New section 1305A of the Corporation Tax Act 2009, inserted by the Finance Act 2014 which received Royal Assent on 17 July, is now in force and has retrospective effect in respect of payments made on or after 19 March 2014.

The text of section 1305A has not been amended.  As a reminder, the new measure applies where:

  • two companies (A and B) are part of the same "group";
  • A and B are party to "arrangements"
  • the arrangements result, in substance, in A (directly or indirectly) making a payment to B of "all or a significant part" of A's profits (the profit transfer); and
  • one of the main purposes of the arrangements is to secure a "tax advantage".

If the new measure applies, A's profits are recalculated for corporation tax purposes as though the profit transfer had not taken place.

On 24 July HMRC published revised guidance on the new measure.

Revised HMRC guidance

The revised guidance considers certain particular situations in greater detail and includes a number of further examples setting out HMRC's views as to when the new measure is, and is not, likely to apply.

As far as reinsurance is concerned, HMRC's published view is that intra-group reinsurance would "not normally" be caught by section 1305A. This was included in the original guidance published in March 2014. The revised guidance goes further so that, in HMRC's view:

  • the rule will only apply where the "normal commercial motives" for reinsuring are absent;
  • a payment of premium to a reinsurer would "not normally" be considered a profit transfer;
  • tax planning in choosing a location for an intra-group reinsurer will not, of itself, mean that section 1305A is activated.

More generally, the updated guidance seeks to draw out a distinction between:

  1. payments which essentially (for tax reasons) divert a pure income profit payment to another group company (caught by the rule); and
  2. payments incurred in earning profits, on commercial terms, which need to be deducted in determining profits (not caught).

As an example of the second type of payment, the revised guidance refers to services provided by a non-UK group company to a related UK, intangible asset-holding, company, where the services enhance the UK intangible assets.  If the non-UK company is awarded a percentage of the profit arising from the UK intangible assets, this is not caught by the rules.
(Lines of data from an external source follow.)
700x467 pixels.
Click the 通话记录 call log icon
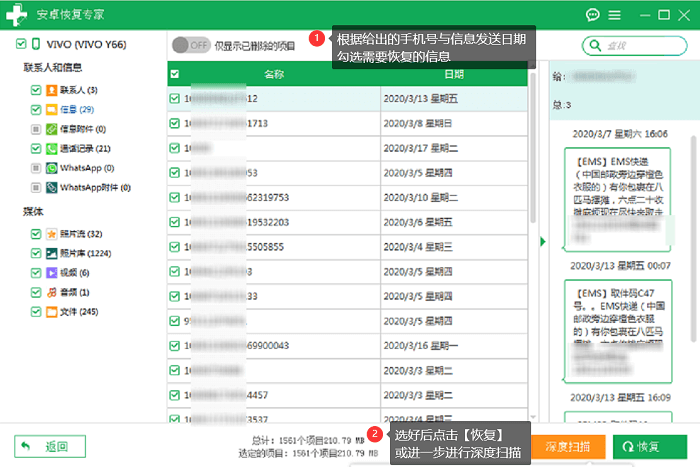click(52, 149)
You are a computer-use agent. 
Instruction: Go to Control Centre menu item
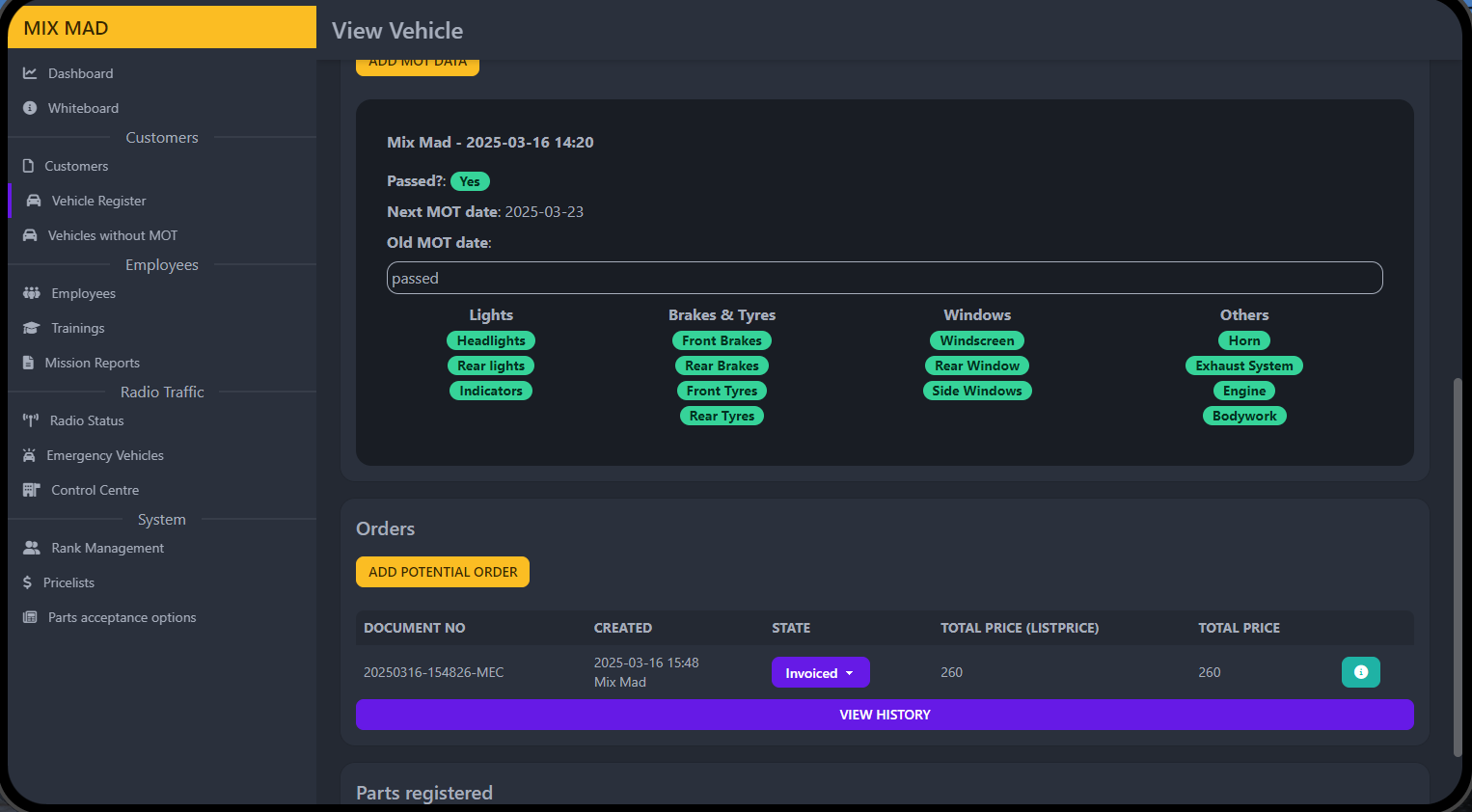[95, 490]
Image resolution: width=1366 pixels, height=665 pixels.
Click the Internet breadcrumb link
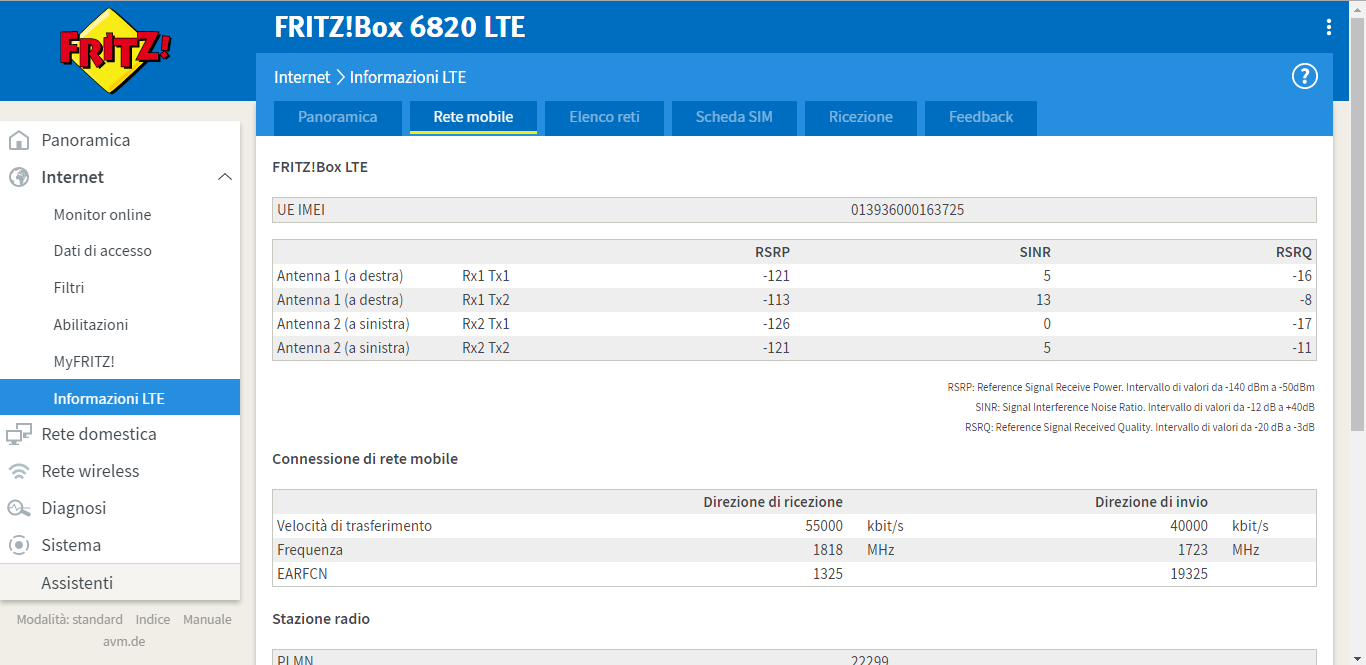coord(301,77)
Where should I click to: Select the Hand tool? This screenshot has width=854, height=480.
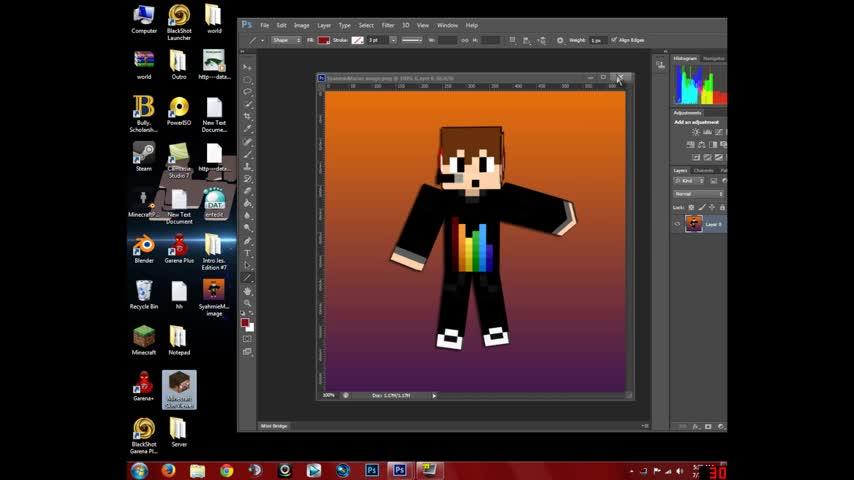[x=247, y=291]
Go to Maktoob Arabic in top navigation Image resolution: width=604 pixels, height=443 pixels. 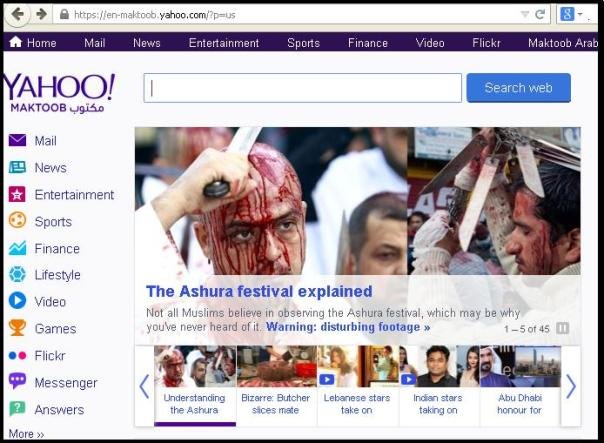click(562, 43)
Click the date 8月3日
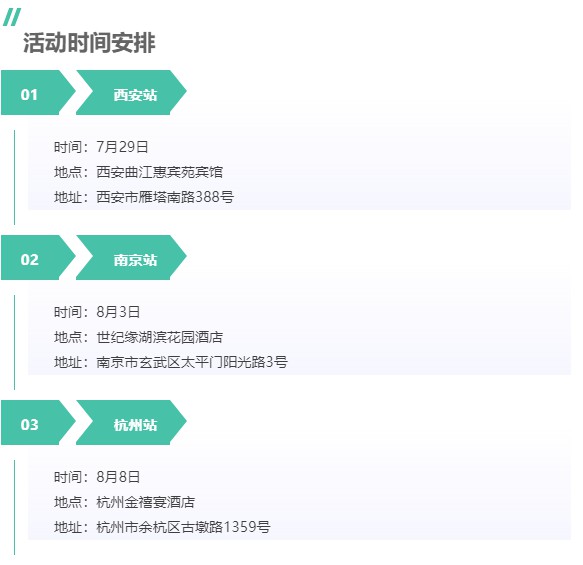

The payment is correctly, in HMRC's view, characterised as an expense incurred in arriving at the UK taxable profits.

Despite the new guidance, and the reassurance it may provide in certain cases, taxpayers are still advised to review their intra-group tax planning arrangements so as to be certain that payments under such arrangements are genuinely incurred on commercial terms, and do not amount to a tax-motivated diversion of profit.

As a general comment, although the revised guidance is welcome, it is far from ideal to see widely-drafted legislation limited by guidance in this way.